**PAGE EXCERPT**
============================================================
Priority must be given to the revival of investment in areas that are critical to overall economic growth, such as power, roads, ports and urban infrastructure in the Union Budget 2003-04, writes ICICI Bank Managing Director and CEO, K V Kamath.

india Updated: Feb 19, 2003 19:41 IST
K V Kamath
K V Kamath

The Union Budget once again offers an opportunity to the finance minister to provide tactical impetus to the Indian economy, which has shown remarkable resilience in the past few months and seems poised for a phase of growth. In spite of the listless global economy and the adverse impact of the monsoon on the kharif crop, India registered a growth rate of 5.8 per cent in July-September 2002 as compared to 5.3 per cent in the corresponding quarter of the previous year.

It may be interesting to discern the broad trends in the economy and target budget reforms to strengthen the growth drivers and eschew the negative forces. In the last few months, the growth has been primarily driven by the manufacturing, trade and finance sectors. These trends have been buttressed by softer interest rates, increased off-take of non-food credit, better performance of core industries and improved growth of exports. The economy has also witnessed a continued consumption led push towards growth-driven by growing middle- and higher-income groups.

The continuing process of restructuring in the manufacturing sector as it gradually becomes more competitive in a global context, and the strong consumption-led growth reflected in the surge in the retail finance sector, are likely to be key features of the economy. The budget will have to look at ways of facilitating growth here.
============================================================
**SUPPLIED DATA**
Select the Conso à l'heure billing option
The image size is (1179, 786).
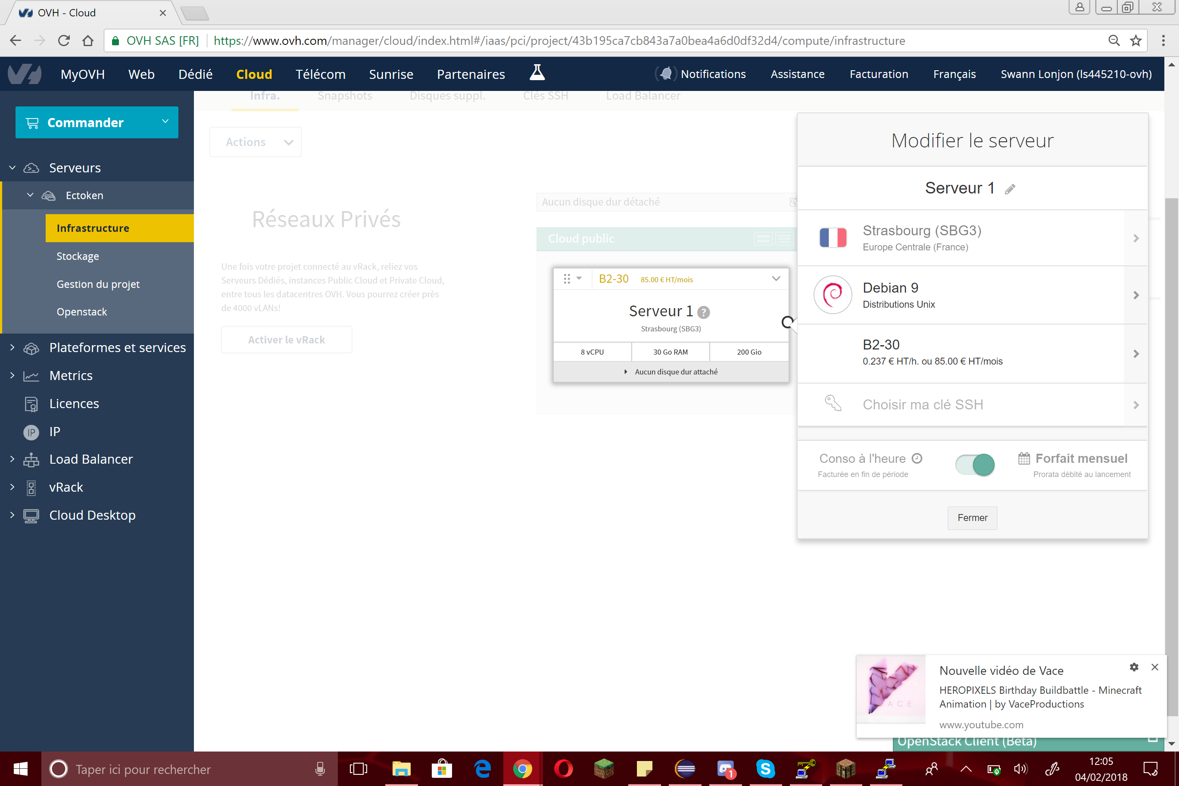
============================================================
**JOBS**
1. Rewrite the paragraph in the budget article that begins "It may be interesting to discern" as a short bulleted list that keeps its main facts.
2. Quote everything in the budget article from "india Updated: Feb" down to "the previous year.", word for word.
3. Answer these questions using the budget article.
(a) What growth rate did India record in July-September 2002?
(b) Which position does K V Kamath hold?
(c) Which three sectors mainly drove growth in the last few months?

**ANSWERS IN ORDER**
1.
- Budget reforms should strengthen the economy's growth drivers and avoid its negative forces.
- In recent months, growth has come mainly from the manufacturing, trade and finance sectors.
- Softer interest rates, more non-food credit, better performance by core industries and stronger export growth have supported these trends.
- Consumption by growing middle- and higher-income groups has continued to push growth.

2.
india Updated: Feb 19, 2003 19:41 IST
K V Kamath
K V Kamath

The Union Budget once again offers an opportunity to the finance minister to provide tactical impetus to the Indian economy, which has shown remarkable resilience in the past few months and seems poised for a phase of growth. In spite of the listless global economy and the adverse impact of the monsoon on the kharif crop, India registered a growth rate of 5.8 per cent in July-September 2002 as compared to 5.3 per cent in the corresponding quarter of the previous year.

3.
(a) 5.8 per cent
(b) Managing Director and CEO of ICICI Bank
(c) Manufacturing, trade and finance